Jacques Mattheij

Technology, Coding and Business

What You See Is What You Get

What you see is what you get was a way to distinguish between word processors and layout software that used ‘markup’ and those that allowed you to interactively manipulate your documents in an on-screen representation of what the final output would look like. HTML editors started out as mark-up aids and rapidly moved to a what-you-see-is-what-you-get approach where the visual representation was the final product.

Unfortunately, the final product as presented to the user these days has another aspect to it that means that what you see really is no longer what you get, you get much more than what you see and not everything that you get is desirable or even good.

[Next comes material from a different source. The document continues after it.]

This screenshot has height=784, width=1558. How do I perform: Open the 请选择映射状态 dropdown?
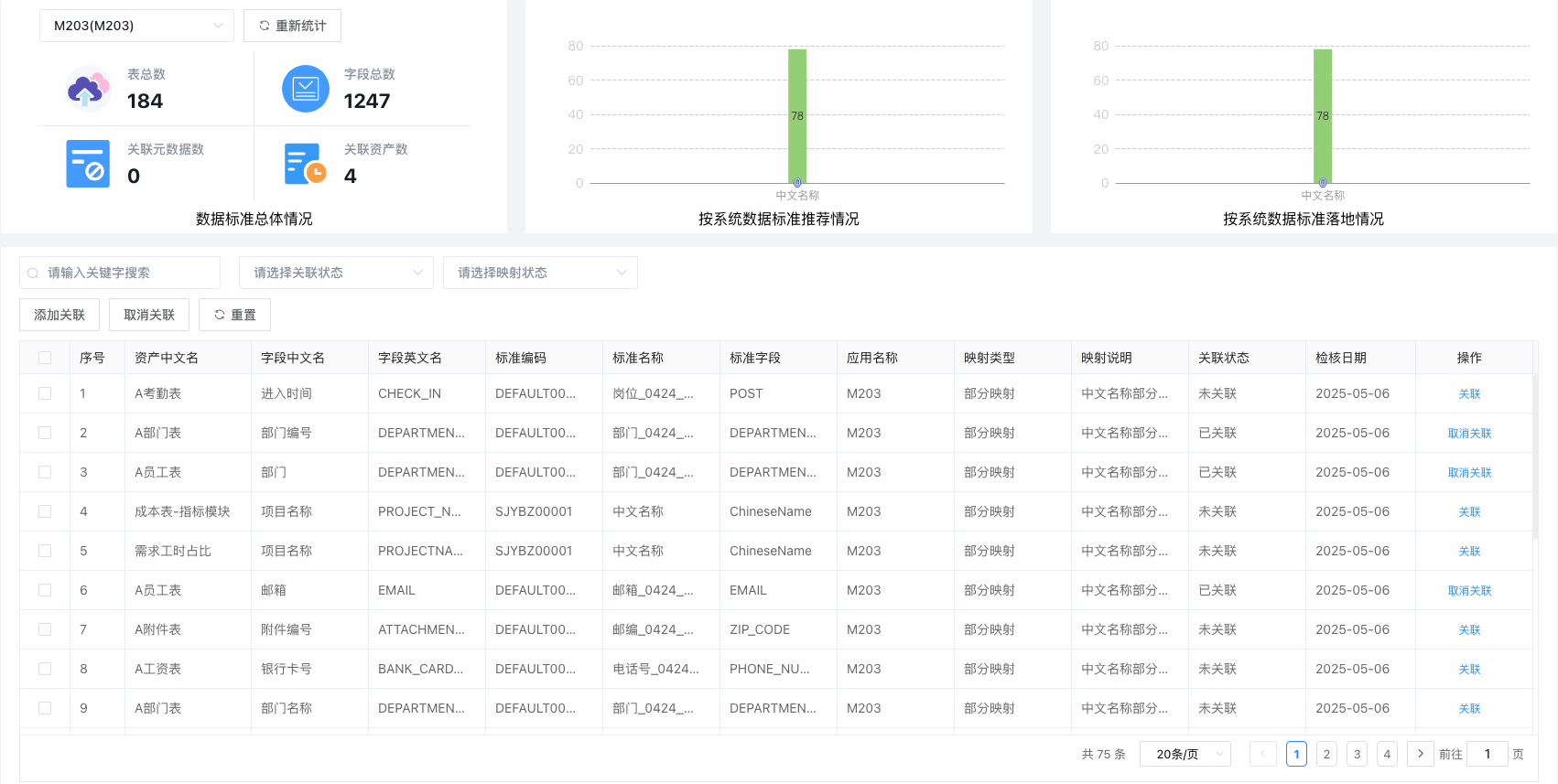tap(540, 273)
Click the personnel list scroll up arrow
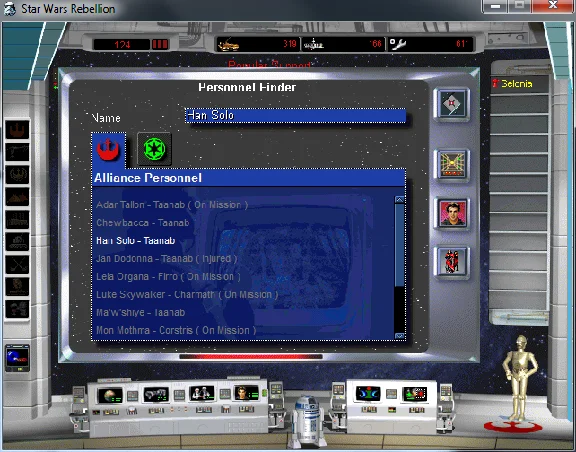Image resolution: width=576 pixels, height=452 pixels. tap(399, 200)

I’ve been on the web since the very early days, think Peter Tattam’s Trumpet Winsock and the Mosaic web browser. In the beginning the web was mostly about information, handcrafted pages with text on them and maybe an image every now and then. Eye candy was few and far between, for the most part we were happy that stuff worked, what it looked like was secondary. A page would simply be a chunk of data that you received through the internet from a repository someone else set up called a web server and that would be that. Most pages were entirely self-contained and if they contained images those images were for the most part stored on the same server that you got the page from.

As the web became more and more successful it achieved critical mass at some point in 1995 or so and suddenly everybody wanted to be on the web, it was the year of the homepage. Still, most of these pages were simple, they contained some text, every now and then you’d see a form but that form was utilitarian and simply conveyed a bit of information on a voluntary basis to the owner of the page, nothing got sent if you didn’t click ‘submit’ beyond your previous request for the page and its content. By and large content was still supplied in as a page with some extra resources specifically crafted for that page, embedding - if it was done at all - was considered poor taste at best and bandwidth theft at worst.

That phase ended dramatically when in 98 or so a new trick allowed websites to programmatically alter the page that you were looking at already by making requests behind the scenes. This allowed all kinds of neat functionality which eventually led to the ‘single page web applications’ or ‘web apps’ that are now commonplace. In and of itself this is simply technology being used as a medium to deliver functionality and I don’t have a problem with that.

What I do have a problem with is that same technology being used to stealthily take over what seem to be otherwise innocent pages with information by embedding all manner of hostile programs (none of which are verified by the owners of the pages that embed them!). These programs take the form of ‘widgets’ and there are an endless number of them, very few of them are actually needed if you take into account the richness of the html/css/js combo already present on the page. For instance, take twitter. For many years twitter grew because of a thing called ‘rss feeds’. Twitter decided that rss feeds are a ‘hole’ in their architecture which allowed blow owners and others to embed and/or read the tweets of their users without them being in control of the data and more importantly, without having access to the consumers of that data.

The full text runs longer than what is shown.